The scientists studied two groups of men: ten of whom changed their lifestyle as described above, and 25 controls who didn't. Specifically, the researchers were interested in whether the healthy lifestyle intervention would have any effect on their telomeres. These are the protective 'caps' found at the ends of chromosomes, the bundles of DNA that contain the cell's genetic information.
Every time a cell divides, the telomeres become shorter. Once the telomeres reach a critically short length, the cell stops dividing and eventually dies. Telomeres are often likened to the plastic tips found at the ends of shoelaces. If the ends of your shoelaces are frayed and tip-less, it's probably time to buy a new pair. In the same way, cells with very short telomeres are likely to have accumulated widespread DNA damage, marking the end of their useful life.
As more body cells are lost or damaged, signs of ageing start to appear, which may eventually be followed by age-related conditions such as type 2 diabetes and heart disease. It's been known for some time that people who develop these illnesses tend to have shorter white blood cell telomeres than healthy people of the same age. Previous studies have also shown that obesity, smoking and stress are linked to shorter telomeres, while exercise and weight loss are linked to longer telomeres. These findings have lead to telomere length being proposed as an indicator of a person's 'biological age', which may be younger or older than their actual age.
The latest research was the first to directly investigate whether comprehensive lifestyle changes can affect telomere length over time, by measuring white blood cell telomeres at the start of the study and again after five years. They found that the average telomere length of the men in the lifestyle intervention group increased during that time, while the average telomere length of those in the control group decreased.
It's important to note that although overall, the difference in telomere length change between the two groups was statistically significant, there was wide variation within them. There were small increases in some of the control group and small decreases in some of the men following the healthy lifestyle. In fact, only four of the ten men in the intervention group had an increase that was greater than the largest increase seen in the control group.

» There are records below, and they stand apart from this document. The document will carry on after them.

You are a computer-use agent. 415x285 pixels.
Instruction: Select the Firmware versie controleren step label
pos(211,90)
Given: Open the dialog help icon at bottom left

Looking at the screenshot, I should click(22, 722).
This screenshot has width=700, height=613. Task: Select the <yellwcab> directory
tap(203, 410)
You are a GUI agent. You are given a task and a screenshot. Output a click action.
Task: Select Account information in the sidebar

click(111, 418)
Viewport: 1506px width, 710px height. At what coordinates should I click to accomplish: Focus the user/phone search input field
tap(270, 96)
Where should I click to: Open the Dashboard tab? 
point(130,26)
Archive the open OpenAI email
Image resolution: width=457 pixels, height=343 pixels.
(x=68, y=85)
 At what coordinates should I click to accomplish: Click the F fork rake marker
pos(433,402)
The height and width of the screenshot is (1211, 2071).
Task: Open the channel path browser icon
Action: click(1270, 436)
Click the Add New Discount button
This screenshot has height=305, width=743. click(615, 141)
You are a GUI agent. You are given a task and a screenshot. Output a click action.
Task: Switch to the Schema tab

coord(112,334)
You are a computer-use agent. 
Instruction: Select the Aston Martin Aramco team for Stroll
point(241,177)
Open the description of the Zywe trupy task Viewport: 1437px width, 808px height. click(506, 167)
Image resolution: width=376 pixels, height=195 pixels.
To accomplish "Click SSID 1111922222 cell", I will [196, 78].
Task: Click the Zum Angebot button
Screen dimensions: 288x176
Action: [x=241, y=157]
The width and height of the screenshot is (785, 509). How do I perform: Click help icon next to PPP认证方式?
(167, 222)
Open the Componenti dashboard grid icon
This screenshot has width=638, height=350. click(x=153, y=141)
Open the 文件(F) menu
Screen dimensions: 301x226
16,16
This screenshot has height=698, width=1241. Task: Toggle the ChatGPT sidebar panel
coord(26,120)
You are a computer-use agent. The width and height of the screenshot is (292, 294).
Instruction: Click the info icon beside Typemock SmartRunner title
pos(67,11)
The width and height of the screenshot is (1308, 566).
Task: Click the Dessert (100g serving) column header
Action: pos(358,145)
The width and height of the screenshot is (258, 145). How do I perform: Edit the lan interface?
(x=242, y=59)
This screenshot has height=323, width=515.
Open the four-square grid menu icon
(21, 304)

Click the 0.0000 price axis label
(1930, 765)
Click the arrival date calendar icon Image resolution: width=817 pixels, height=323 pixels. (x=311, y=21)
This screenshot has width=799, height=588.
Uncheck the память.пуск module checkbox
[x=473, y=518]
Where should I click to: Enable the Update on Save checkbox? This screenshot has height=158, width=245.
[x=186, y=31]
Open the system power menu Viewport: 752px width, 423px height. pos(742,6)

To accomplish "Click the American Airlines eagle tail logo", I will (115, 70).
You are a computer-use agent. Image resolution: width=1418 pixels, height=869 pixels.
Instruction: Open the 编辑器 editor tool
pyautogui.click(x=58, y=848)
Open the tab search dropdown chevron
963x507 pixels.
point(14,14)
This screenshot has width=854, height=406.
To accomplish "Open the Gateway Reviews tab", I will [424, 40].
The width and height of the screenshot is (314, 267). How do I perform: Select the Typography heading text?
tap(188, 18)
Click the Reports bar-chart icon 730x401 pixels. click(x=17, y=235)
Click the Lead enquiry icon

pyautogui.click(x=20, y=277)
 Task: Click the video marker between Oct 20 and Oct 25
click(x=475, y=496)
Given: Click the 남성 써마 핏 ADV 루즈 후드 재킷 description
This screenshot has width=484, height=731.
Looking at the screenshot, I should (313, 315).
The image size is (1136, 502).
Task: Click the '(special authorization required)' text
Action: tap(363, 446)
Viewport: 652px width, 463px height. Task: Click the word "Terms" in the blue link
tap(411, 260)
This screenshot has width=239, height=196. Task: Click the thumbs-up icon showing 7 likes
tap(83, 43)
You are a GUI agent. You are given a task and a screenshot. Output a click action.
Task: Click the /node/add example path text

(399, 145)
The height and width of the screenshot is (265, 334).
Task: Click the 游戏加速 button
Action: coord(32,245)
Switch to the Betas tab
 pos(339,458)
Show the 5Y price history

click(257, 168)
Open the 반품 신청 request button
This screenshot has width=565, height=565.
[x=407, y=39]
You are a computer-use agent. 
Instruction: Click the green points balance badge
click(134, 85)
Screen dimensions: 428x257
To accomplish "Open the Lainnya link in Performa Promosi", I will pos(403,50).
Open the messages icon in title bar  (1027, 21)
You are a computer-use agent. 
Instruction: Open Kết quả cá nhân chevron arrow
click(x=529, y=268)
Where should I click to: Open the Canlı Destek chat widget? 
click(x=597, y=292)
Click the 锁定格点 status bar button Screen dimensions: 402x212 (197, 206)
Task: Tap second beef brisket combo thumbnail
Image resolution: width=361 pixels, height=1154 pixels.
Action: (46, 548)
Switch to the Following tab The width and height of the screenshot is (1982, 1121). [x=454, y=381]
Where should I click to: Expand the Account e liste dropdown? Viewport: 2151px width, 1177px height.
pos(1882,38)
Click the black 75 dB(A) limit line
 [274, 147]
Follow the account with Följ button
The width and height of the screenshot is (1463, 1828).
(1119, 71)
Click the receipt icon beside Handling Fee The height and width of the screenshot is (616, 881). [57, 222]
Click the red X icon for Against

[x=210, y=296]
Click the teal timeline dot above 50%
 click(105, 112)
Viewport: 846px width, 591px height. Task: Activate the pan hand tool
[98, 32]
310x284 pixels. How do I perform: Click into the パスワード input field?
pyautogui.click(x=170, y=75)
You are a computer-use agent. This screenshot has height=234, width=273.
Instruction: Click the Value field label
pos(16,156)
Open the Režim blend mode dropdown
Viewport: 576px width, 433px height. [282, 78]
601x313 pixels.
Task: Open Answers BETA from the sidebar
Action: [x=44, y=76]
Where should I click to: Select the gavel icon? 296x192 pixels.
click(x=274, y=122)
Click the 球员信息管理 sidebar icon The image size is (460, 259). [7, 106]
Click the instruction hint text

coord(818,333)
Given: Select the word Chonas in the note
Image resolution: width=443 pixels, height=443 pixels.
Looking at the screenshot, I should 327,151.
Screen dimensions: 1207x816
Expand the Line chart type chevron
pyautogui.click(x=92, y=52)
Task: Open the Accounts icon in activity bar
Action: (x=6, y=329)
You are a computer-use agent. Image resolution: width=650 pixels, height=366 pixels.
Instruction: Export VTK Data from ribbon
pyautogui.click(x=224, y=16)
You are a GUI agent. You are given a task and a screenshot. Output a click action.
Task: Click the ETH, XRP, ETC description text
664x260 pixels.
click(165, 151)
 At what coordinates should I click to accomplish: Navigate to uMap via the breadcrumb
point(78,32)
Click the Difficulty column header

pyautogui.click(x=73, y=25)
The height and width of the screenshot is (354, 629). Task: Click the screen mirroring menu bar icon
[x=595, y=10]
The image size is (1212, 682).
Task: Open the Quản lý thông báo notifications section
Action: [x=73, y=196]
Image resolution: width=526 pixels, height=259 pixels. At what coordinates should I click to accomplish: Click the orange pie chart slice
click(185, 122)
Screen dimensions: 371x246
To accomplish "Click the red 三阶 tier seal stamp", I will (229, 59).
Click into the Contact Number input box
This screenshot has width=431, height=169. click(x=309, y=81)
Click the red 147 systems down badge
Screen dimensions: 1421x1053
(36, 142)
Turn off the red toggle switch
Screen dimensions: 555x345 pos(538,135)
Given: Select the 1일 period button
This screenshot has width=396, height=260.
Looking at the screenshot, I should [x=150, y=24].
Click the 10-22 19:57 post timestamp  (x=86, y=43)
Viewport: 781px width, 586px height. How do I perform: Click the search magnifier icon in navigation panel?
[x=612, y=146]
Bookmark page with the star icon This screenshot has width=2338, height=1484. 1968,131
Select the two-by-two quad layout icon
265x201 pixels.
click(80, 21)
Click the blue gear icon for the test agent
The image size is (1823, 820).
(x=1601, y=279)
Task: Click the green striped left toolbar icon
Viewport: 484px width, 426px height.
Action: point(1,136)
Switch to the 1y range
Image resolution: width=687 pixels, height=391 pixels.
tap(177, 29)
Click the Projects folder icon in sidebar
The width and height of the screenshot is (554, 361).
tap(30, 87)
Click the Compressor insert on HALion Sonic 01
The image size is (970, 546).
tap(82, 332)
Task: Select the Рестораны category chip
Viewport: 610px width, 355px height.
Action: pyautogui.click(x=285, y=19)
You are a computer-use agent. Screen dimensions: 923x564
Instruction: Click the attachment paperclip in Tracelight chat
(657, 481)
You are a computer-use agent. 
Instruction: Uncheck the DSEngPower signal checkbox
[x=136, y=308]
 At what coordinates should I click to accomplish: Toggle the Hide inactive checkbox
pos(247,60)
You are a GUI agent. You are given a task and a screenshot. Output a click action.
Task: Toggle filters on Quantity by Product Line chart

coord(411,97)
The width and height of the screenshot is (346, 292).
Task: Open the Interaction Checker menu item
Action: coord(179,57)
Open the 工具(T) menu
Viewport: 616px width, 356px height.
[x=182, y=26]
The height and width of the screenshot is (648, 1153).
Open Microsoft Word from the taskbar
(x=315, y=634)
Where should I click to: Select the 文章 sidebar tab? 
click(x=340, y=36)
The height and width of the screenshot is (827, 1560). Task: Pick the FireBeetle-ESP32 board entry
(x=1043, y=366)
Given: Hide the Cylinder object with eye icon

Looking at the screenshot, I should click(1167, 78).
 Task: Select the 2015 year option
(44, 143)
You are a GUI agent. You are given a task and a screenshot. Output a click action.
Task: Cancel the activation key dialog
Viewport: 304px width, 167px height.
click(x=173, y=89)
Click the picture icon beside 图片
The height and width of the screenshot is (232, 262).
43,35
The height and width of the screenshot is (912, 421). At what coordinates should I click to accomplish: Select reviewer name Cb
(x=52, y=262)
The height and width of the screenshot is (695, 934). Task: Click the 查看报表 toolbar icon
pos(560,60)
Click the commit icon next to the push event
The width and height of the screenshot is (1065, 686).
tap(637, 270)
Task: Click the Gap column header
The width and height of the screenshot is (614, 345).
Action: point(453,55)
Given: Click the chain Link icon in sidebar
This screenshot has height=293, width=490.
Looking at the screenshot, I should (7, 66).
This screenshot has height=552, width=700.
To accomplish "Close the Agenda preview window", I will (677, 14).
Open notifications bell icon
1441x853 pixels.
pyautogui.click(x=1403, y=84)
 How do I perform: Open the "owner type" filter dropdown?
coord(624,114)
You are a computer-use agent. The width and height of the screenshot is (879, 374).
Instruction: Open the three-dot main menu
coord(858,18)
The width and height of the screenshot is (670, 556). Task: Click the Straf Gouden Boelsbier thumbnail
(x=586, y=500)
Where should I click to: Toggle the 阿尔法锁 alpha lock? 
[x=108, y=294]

The authors rightly stress that this was a pilot study, and call for larger, randomised studies to confirm the findings. Longer-term research projects are also required – does having longer telomeres (or at least telomeres that shorten more slowly) translate into extra years of life, and/or lower risk of age-related disease? Further questions remain. Does what is happening in the blood cells after lifestyle changes reflect telomere length in the rest of the body's tissues? Do longer telomeres mean that the cell's DNA is in better shape overall?
One thing is certain – there is a pressing need for new and effective ways of tracking how well people are ageing, and to identify which lifestyle factors influence this process. People around the world are living for longer (at least, those fortunate to have access to adequate food, water and healthcare). In the UK, it's predicted that the proportion of people aged over 65 in will rise from one in six to one in four by 2050, and that average life expectancy will continue to rise. However, given our increasingly sedentary lifestyle and high-calorie diets, we don't yet know if increasing lifespan will be matched by an increase in 'healthspan'. It's a crucial issue for policymakers and individuals alike – living for longer may not be such a good thing if more of our later years are blighted by disease.